§ **Document source**:
━━━━━━━━

Invité à se prononcer sur le respect par la France de ses engagements en lien avec la Charte sociale européenne, le Comité européen des droits sociaux conclut à la non-conformité de la situation française avec le droit à une rémunération décente pour les personnes détenues. Il somme également les autorités de rendre des comptes sur la manière dont elles entendent garantir une durée raisonnable du travail en détention.

Le Comité européen des droits sociaux vient de rendre les conclusions de son examen relatif au respect des droits liés au travail par la France. Cette institution du Conseil de l’Europe est chargée de la mise en œuvre par les États membres de la Charte sociale européenne qui garantit notamment le droit des travailleurs à des conditions de travail équitables, à une rémunération équitable et aux droits collectifs.

La France avait argué que la Charte sociale européenne ne devrait pas s’appliquer à la situation du travail en prison en raison des « contraintes inhérentes à la détention et notamment […] celles tenant au bon ordre et à la sécurité ».  Le Comité ne l’entend pas de cette oreille et rappelle que les travailleurs détenus sont couverts par la Charte.

━━━━━━━━

§ **Jeu de données**:
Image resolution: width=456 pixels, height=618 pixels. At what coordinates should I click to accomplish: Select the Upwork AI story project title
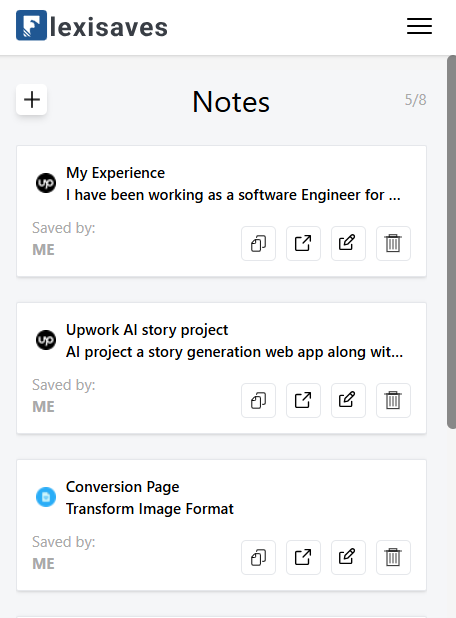(x=147, y=330)
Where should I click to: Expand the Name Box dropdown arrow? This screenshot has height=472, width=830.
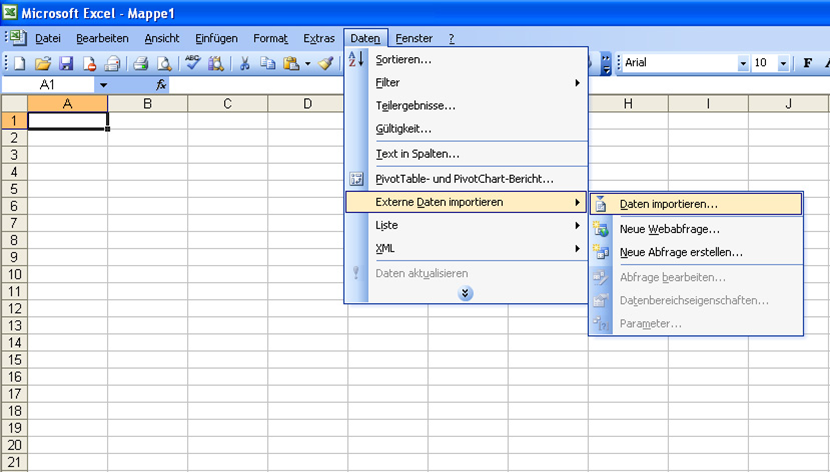(x=102, y=86)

━━━━━━━━

§ **Consigne**: Écrivez la suite du texte sur le travail des personnes détenues en France, en partant de sa dernière phrase.

§ **Réponse**:
Surtout, il conclut à la non-conformité de la situation française avec le droit à une rémunération décente. Il se fonde pour cela sur les informations portées à son attention par l’Observatoire international des prison (OIP) et révélant que les minima légaux, déjà extrêmement faibles, ne sont pas respectés. La pratique illégale de la rémunération à la pièce persiste en dépit de son interdiction par la loi française depuis 2009[1]. En témoignent les condamnations de l’État par les tribunaux nationaux, les rapports de visite des prisons par le Contrôle général des lieux de privation de liberté ou encore les rapports annuels de la Direction des affaires juridiques du ministère de la Justice. Cette pratique, qui consiste à comptabiliser les heures de travail sur la base du nombre de pièces produites, conduit à un « nombre d’heures payées […] bien inférieur au temps effectivement travaillé », explique l’OIP. Le Comité européen rappelle à l’État français sa responsabilité dans le contrôle du respect du salaire horaire légal minimum établi pour les prisons. Il a par ailleurs sommé les autorités de rendre des comptes sur les mesures qui garantiraient une durée raisonnable du travail.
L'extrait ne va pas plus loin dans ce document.